Hi,
You'd be better off running this process from a command line, i.e. not
through your Web Browser as I'm more than certain that it will timeout if
you are to send 3000+ emails in a loop :). And then you'll have to start
again , and I'm sure your client won't be so happy if they were to get
multiple copies of the same emails even if they've asked for it:)

You can still write the program in PHP to run from the command line. There
are only a couple of changes that you have to make (if you have complied PHP
to be both stand alone and Web plugin) to enable this.

Also if you were to do this, I wouldn't use mail() function. What I'd do is
run sendmail from the command line (with switches) to basically, get
sendmail to handle *all* deliveries. The beauty of this is that with certain
switch you use from the command line you run sendmail in *batch* mode i.e.
it won't try to send the email straight away but put them into the queue.

The advantage of this is that you can crunch through the list much quicker.
And even if your server crash the emails would already be in the queue so
you won't have to redo it :).

Just a few pointers :) HTH.

> Hi,
>
> I need to send a broadcast email to our customers (about 3,000
> emails). The
> data is being drawn for the DB, and will be personalized. Obviously, the
> code to do this is only a few lines. However, I am concerned with the load
> it will put on the system trying to loop through and mail() 3,000+ times.
> Because of the overhead I anticipate this will cause the server, I am
> planning to do it late in the evening.
>
> My concern is this... will such a loop calling mail() cause PHP/Apache/the
> box/etc to crash under normal circumstances? We have a pretty beefy box, I
> just have never tried broadcasting through PHP. Also, if there is any
> reasonable chance for such a failure, is it possible to put timed
> pauses in,
> say half a second or so before it continues the loop.

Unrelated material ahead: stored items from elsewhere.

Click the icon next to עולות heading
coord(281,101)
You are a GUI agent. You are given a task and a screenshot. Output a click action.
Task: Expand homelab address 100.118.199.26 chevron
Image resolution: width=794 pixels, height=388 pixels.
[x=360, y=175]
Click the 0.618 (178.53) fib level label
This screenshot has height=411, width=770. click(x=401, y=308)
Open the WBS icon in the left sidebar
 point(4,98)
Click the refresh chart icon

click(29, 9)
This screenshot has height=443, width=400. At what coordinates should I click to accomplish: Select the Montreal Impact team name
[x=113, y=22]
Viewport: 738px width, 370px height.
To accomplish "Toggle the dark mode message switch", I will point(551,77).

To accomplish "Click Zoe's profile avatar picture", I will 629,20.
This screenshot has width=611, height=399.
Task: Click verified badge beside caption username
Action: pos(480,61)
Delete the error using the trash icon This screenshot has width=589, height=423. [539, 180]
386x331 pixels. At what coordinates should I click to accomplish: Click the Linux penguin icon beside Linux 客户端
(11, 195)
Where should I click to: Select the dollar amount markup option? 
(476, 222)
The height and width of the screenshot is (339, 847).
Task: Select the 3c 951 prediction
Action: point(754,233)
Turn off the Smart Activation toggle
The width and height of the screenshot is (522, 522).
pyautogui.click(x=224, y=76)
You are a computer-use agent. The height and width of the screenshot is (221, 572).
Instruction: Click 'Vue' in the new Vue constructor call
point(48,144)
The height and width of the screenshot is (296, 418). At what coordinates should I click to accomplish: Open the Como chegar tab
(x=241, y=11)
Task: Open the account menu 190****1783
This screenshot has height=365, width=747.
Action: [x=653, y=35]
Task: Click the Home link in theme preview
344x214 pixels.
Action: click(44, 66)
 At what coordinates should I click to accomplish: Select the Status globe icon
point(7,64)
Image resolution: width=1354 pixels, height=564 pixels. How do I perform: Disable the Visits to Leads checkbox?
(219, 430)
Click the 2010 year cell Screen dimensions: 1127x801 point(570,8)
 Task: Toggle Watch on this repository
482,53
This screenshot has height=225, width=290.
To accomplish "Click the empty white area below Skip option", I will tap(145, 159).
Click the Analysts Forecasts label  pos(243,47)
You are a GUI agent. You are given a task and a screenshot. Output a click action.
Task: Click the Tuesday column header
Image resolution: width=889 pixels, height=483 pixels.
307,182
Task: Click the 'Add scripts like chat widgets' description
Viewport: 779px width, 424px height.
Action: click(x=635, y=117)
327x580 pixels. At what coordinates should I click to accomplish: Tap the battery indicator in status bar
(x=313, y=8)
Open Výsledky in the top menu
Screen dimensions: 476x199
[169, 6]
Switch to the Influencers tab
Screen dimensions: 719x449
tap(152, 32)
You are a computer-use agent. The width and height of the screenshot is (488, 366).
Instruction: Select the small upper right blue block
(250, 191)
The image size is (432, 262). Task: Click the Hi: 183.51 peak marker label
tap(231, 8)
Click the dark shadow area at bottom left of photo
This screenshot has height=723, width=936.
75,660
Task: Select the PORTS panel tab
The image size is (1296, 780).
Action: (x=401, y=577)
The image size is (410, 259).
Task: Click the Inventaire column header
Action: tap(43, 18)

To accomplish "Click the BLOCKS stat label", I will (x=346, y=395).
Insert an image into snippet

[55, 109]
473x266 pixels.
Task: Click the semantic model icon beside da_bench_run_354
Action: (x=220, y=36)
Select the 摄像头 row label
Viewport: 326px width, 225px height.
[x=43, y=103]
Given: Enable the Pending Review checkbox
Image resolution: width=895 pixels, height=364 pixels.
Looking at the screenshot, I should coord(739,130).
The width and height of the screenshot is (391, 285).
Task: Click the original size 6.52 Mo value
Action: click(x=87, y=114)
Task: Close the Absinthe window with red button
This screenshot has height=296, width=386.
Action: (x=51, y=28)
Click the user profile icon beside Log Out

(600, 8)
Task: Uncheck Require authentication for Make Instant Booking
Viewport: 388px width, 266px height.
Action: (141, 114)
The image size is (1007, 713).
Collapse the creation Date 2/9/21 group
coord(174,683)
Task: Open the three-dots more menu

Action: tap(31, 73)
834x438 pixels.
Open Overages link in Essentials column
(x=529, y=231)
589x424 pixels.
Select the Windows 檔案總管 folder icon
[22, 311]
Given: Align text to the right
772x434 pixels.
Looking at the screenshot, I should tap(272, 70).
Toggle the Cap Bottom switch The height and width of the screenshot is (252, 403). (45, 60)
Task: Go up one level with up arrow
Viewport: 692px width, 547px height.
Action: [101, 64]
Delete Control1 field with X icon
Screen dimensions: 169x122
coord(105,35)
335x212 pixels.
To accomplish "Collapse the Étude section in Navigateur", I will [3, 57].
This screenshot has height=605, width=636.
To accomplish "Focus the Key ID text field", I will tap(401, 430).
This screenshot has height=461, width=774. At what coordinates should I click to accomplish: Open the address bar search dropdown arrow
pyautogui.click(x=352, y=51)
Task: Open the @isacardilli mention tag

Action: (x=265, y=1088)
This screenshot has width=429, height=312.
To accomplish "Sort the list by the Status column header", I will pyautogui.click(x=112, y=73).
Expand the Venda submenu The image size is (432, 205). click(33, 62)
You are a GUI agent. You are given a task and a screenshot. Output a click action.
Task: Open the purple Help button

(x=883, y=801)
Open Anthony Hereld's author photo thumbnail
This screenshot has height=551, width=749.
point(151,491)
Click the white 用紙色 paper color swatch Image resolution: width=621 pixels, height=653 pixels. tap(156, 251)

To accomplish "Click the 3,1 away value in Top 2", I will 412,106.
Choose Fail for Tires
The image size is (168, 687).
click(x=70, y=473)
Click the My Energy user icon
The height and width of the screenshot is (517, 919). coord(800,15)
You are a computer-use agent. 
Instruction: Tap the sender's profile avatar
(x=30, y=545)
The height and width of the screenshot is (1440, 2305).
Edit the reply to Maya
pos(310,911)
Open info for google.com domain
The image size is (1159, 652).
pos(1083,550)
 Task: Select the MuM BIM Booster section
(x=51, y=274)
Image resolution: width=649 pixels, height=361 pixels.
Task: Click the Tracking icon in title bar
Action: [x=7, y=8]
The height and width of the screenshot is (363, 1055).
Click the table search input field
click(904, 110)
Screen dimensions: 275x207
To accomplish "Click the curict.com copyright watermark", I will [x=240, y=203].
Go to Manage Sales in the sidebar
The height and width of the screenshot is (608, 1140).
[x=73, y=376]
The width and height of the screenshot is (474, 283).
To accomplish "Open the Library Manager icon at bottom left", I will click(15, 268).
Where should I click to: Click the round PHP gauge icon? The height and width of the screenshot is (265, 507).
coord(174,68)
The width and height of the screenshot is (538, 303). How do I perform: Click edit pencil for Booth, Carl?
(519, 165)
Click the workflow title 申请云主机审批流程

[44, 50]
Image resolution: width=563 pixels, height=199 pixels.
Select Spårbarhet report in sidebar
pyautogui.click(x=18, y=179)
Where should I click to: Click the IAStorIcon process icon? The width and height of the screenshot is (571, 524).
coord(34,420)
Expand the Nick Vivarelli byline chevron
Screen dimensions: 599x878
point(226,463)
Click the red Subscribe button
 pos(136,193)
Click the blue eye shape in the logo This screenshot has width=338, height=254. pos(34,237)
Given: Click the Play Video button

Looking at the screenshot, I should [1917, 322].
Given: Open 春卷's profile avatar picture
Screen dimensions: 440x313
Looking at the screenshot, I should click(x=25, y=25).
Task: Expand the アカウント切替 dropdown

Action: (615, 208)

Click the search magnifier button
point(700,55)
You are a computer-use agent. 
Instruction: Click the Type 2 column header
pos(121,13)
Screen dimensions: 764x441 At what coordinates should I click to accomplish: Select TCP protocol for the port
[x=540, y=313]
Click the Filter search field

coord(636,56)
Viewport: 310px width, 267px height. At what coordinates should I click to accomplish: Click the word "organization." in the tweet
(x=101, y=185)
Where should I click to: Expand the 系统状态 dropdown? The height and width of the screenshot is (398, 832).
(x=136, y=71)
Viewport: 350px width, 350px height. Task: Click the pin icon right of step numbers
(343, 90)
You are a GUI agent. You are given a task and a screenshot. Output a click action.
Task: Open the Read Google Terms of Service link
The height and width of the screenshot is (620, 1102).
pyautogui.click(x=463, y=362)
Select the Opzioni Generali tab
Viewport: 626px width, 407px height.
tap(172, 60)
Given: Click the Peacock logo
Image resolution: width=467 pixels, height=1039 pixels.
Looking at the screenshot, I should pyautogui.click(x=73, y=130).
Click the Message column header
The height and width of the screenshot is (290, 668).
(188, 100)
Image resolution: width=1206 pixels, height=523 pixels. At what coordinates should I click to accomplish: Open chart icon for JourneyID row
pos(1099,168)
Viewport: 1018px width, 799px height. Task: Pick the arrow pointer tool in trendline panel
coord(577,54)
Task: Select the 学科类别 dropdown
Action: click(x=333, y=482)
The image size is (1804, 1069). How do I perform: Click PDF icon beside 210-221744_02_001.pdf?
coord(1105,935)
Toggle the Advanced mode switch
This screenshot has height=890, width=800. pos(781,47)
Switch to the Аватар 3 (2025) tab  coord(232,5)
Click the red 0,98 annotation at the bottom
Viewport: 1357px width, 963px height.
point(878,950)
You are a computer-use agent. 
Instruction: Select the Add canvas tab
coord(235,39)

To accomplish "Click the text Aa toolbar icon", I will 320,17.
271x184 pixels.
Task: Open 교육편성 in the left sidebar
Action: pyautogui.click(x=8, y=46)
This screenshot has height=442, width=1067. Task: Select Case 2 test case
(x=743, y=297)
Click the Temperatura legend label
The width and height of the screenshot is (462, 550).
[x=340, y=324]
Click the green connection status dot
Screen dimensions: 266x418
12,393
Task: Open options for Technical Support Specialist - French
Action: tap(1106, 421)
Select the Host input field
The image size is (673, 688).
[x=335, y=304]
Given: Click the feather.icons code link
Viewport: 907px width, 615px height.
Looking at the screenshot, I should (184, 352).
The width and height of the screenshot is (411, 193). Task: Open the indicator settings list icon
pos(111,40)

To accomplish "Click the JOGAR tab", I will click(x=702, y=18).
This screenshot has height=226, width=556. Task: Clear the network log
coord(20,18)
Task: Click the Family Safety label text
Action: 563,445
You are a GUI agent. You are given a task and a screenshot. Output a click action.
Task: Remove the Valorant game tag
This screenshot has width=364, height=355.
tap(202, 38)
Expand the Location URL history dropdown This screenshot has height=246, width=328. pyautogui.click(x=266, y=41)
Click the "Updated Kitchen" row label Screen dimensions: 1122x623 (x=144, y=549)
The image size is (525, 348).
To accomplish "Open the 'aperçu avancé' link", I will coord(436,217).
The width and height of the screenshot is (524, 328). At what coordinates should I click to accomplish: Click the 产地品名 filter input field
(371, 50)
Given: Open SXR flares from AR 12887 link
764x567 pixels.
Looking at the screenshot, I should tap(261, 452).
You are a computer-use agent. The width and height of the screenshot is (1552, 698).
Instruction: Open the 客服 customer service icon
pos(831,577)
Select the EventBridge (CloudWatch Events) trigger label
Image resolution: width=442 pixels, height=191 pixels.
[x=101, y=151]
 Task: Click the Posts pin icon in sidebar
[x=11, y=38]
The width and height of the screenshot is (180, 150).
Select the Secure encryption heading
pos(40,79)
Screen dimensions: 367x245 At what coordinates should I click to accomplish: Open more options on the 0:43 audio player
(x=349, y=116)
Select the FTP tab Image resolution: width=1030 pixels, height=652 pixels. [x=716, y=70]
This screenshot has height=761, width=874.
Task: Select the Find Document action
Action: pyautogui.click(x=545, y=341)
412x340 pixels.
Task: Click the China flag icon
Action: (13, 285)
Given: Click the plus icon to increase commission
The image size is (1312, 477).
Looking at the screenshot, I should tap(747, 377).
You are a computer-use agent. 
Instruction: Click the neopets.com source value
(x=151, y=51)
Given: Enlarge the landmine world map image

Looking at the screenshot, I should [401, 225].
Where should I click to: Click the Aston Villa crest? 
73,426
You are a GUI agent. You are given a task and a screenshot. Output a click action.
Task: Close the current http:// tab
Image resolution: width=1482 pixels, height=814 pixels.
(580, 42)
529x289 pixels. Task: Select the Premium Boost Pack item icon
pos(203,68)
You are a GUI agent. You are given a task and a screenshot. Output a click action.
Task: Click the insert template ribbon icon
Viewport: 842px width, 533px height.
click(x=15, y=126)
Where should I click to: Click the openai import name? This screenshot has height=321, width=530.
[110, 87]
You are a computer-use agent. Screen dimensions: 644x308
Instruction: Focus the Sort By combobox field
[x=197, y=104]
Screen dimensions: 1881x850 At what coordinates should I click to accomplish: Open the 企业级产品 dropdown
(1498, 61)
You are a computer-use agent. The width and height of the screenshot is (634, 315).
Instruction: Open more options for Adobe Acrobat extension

I've never heard of
> inserting pauses into the execution of PHP code, not sure if its possible.
> If it were, I would think this could combat some of the load, and prevent
> the bottleneck from building backlog until failure.
>
> Who knows, maybe this type of routine won't even make my box
> flinch (P3-833,
> FreeBSD, 256 megs), that's why I'm asking ahead of time. I'd hate to see a
> crash, mainly because I'll have no idea where it left off, and will end up
> sending 2 or more emails to some people if I have to run it more
> than once.
>
> Thanks.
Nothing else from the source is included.